[Pixel coordinate grounding data]
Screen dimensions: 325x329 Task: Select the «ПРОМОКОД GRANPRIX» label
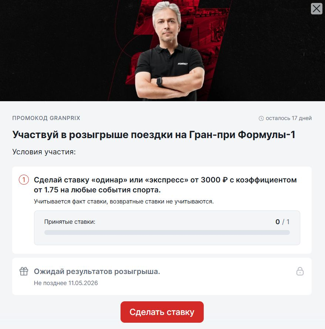[46, 118]
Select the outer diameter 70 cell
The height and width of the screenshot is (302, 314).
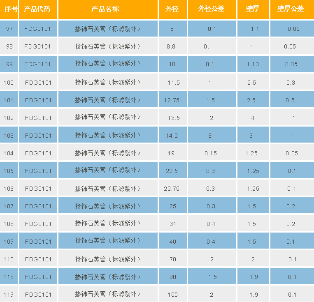point(172,259)
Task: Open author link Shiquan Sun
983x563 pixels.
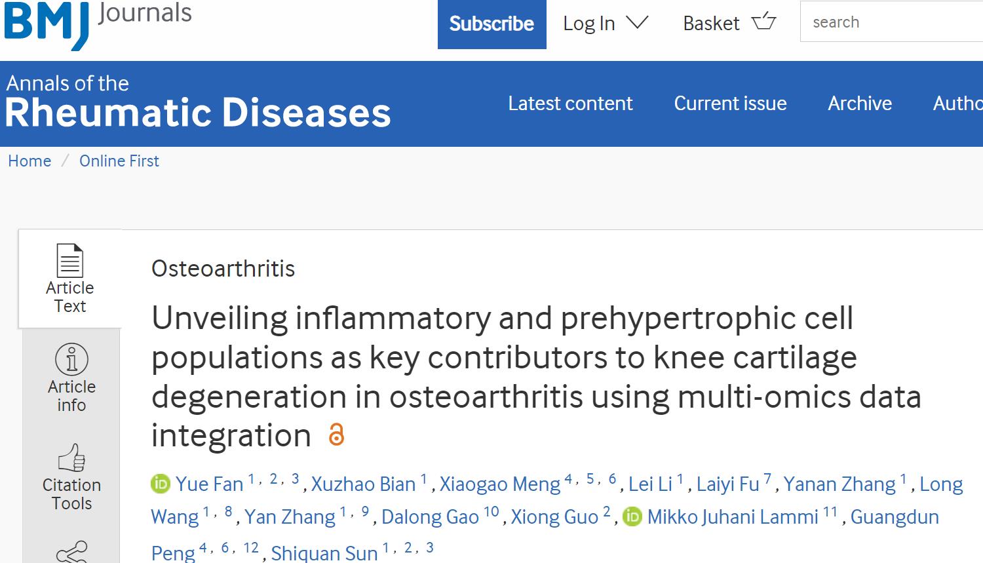Action: [x=324, y=553]
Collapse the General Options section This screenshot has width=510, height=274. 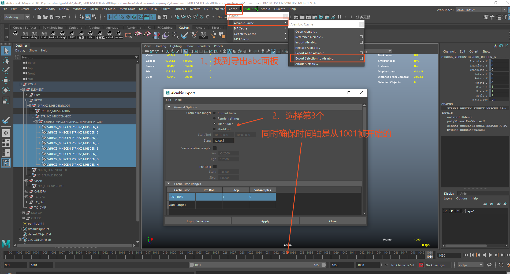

◆ **What is expected**:
Exact duplicates of all the entries are required, and no image may appear in them.

◆ **Solved exercise**:
Screen dimensions: 325x329 Task: Select the «ПРОМОКОД GRANPRIX» label
[46, 118]
Select the outer diameter 70 cell
The height and width of the screenshot is (302, 314).
point(172,259)
Task: Open author link Shiquan Sun
983x563 pixels.
Action: [x=324, y=553]
Collapse the General Options section This screenshot has width=510, height=274. 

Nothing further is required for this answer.